The Renewed Communist Party of Armenia (HNKK) (Հայաստանի կոմունիստական նորացված կուսակցություն) was a political party in Armenia.

==History==
The HNKK was established on 25 May 2002, by former Armenian Communist Party (HKK) leaders Yuri Manukian and Grant Voskanyan who had been expelled from HKK the previous year on the grounds that they had advocated cooperation with the government. Manukian became the First Secretary of the Central Committee of the party.

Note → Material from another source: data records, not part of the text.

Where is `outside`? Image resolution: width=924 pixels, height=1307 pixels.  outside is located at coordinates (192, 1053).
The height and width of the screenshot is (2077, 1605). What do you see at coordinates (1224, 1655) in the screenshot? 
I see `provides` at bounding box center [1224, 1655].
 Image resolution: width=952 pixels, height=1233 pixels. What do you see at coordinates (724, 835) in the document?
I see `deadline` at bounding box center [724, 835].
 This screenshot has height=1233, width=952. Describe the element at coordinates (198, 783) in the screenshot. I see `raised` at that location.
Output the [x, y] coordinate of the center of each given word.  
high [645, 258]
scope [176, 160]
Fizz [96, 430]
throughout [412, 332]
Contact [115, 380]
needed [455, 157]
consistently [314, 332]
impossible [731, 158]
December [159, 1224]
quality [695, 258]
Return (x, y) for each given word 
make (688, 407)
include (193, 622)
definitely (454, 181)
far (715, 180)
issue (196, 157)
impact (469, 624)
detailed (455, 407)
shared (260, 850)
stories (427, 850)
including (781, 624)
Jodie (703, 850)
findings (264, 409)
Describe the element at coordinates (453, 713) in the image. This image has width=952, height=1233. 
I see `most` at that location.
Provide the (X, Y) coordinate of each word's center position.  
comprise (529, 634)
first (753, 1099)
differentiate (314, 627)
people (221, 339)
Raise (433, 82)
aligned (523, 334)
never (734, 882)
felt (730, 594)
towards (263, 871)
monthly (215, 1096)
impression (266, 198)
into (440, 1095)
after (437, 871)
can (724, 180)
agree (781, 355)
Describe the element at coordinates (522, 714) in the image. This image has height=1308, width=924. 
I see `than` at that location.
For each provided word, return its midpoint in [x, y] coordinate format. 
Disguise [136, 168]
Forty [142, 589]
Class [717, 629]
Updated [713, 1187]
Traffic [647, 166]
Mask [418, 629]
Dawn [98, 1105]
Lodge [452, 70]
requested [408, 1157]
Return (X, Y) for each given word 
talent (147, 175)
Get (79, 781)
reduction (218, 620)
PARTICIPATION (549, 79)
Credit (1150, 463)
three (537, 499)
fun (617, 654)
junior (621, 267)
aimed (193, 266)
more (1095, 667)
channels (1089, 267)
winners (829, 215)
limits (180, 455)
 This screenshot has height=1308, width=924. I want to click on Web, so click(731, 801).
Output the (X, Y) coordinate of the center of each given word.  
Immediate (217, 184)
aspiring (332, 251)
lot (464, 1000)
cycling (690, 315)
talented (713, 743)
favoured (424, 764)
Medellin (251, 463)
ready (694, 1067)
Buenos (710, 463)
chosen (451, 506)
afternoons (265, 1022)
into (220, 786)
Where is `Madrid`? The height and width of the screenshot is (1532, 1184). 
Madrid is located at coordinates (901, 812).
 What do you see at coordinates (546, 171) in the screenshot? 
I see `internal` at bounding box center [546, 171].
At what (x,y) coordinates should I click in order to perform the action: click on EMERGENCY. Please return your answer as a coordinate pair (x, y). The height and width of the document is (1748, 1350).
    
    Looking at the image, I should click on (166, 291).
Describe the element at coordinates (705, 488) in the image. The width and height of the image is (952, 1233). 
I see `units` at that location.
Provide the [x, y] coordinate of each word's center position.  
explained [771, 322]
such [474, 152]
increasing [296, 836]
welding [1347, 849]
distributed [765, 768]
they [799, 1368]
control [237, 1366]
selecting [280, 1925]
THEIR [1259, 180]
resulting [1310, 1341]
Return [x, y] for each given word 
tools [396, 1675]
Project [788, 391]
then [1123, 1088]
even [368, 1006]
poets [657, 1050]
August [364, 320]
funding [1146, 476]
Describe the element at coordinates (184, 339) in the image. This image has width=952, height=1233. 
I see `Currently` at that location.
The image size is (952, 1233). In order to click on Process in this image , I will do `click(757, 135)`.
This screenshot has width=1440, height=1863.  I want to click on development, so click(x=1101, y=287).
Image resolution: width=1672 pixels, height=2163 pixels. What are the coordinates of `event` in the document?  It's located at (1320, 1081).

The HNKK published Khosq Bazmatc.

The HNKK endorsed Robert Kocharyan in the 2003 presidential elections.

==Electoral record==
In the May 2003 parliamentary elections, HNKK listed 40 candidates to run in the elections. The party received 6,200 votes (0.52%) following the election, failing to win any seats in the National Assembly. The electoral slogan of the party was "Motherland. Work. Socialism.".

===List of candidates in the 2003 parliamentary election===
1. Manukyan Yura
2. Voskanyan Hrant
3. Melik-Ohanjanyan Yuri
4. Hayrapetyan Volodya
5. Gevorgyan Nelli
6. Mazmanyan Levon
7. Baroyan Vladimir
8. Stepanyan Herbert
9. Sahakyan Hayk
10. Razgoeva Svetlana
11. Hovhannisyan Samvel
12. Tovmasyan Eduard
13. Mikoyan Artavazd
14. Kharbutyan Galust
15. Khachatryan Gagik
16. Hovsepyan Armen
17. Chagharyan Samvel
18. Papyan Levon
19. Gevorgyan Andranik
20. Hambardzumyan Arshak
21. Hovakimyan Irina
22. Mkrtchyan Ruben
23. Chakhalyan Arsen
24. Stepanyan Minas
25. Ohanjanyan Razmik
26. Amiryan Ashot
27. Petrosyan Lyova
28. Sahakyan Seryoja
29. Movsisyan Sergey
30. Manukyan Jora
31. Ghazaryan Arman
32. Hakobyan Tsoghik
33. Harutyunyan Henrik
34. Lalayan Kamo
35. Israyelyan Rima
36. Jajoyan Senjik
37. Kharatyan Tamara
38. Ajamoghyan Vrej
39. Alexsanyan Karen
40. Avagyan Vladik

==Dissolvement and merger==
On 7 July 2003, the HNKK officially merged into the United Communist Party of Armenia.